There are several existing methods for measuring thickness of thin films, including spectroscopic ellipsometry, spectroscopic reflectometry, white light, or low-coherence interferometry, and thermal wave measurement. Each of these methods has limitations.
For example, spectroscopic ellipsometry is a widely-used and highly accurate measurement method for thin film thickness; however, it is a single-point measurement method and typically requires several seconds of measurement time per data point, making it much too slow for high-speed mapping as is required in an in-line system.
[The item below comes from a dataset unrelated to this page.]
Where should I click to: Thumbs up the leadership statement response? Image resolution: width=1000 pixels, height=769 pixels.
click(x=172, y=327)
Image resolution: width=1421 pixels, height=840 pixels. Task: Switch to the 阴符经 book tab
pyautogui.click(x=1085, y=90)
Spectroscopic reflectometry is also a widely-used and accurate measurement method for thin film thickness. Like spectroscopic ellipsometry, it is a single-point measurement with typical acquisition times of at least 1 second per data point. This method is not sufficiently fast for high-speed mapping. Commercial systems using spectroscopic reflectometry include those available from OceanOptics, Filmetrics and N&K, to name a few. U.S. Pat. No. 7,304,744 discloses a method employing spectroscopic reflectometry.
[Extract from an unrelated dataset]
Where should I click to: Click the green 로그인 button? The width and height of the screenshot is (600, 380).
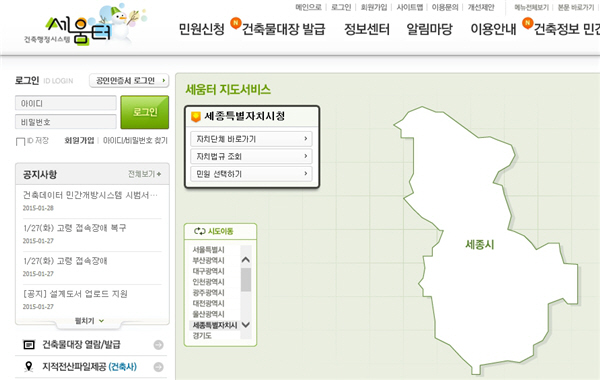[x=145, y=112]
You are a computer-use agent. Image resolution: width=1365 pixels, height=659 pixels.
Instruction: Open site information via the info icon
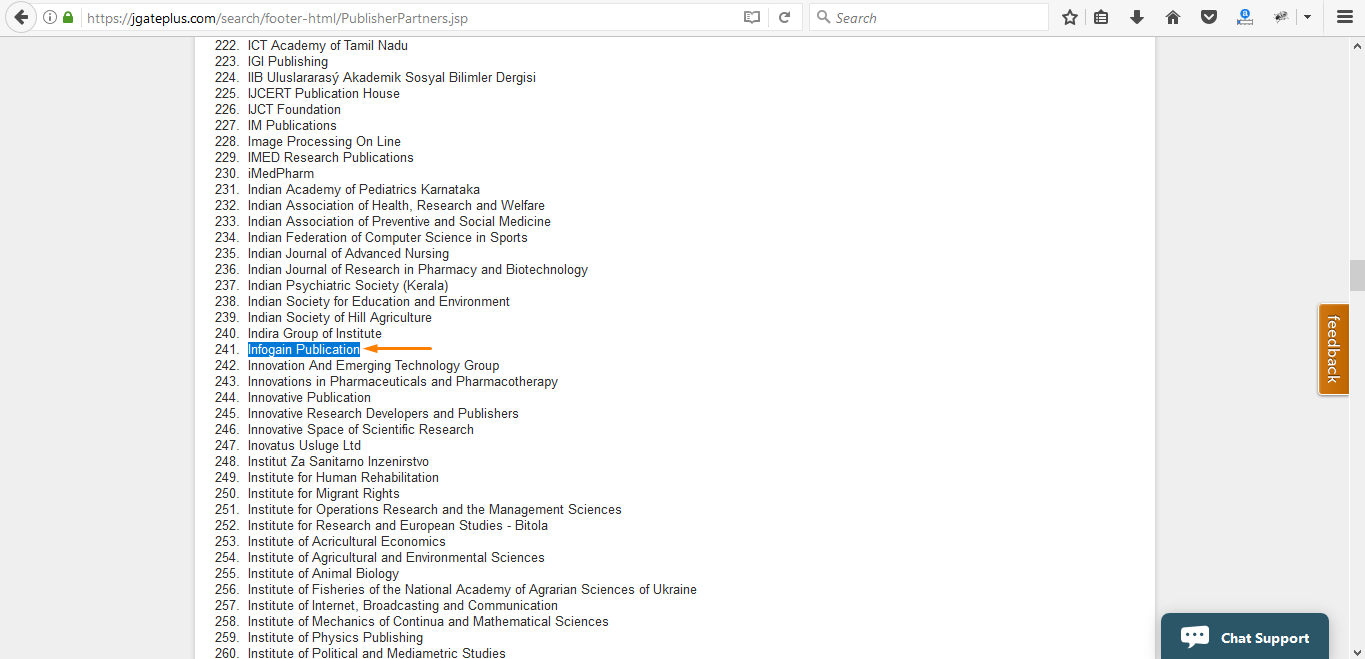(50, 18)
The white light, or low-coherence interferometry, technique takes advantage of the same physical phenomenon as spectroscopic reflectometry, but measures reflectance indirectly by means of a white light interferometer instead of a spectrometer. This technique can conceivably enable an imaging mode in which many points are measured simultaneously, but it is a technically difficult and expensive method. U.S. Pat. Nos. 7,468,799 and 7,483,147 relate to methods of measuring thin films using the white light, or low-coherence interferometry, technique.
The thermal wave technique can also be used to measure thermal characteristics of a sample and to draw conclusions on feature thickness such as film thickness. However, this technique is also a single point measurement and requires use of two lasers, one laser to create thermal waves, another to probe the thermal waves, thus it is slow, expensive and may require complicated compensation of thermal lens effects.
None of the aforementioned measurement methods has been adequate to make accurate in-line thickness measurements in the context of high volume SiOG production. Thus, there is a need in the art for new methods and apparatus for high-speed mapping of film thickness such as is required for accurate in-line measurement in high-volume production of SiOG (Silicon-on-Glass).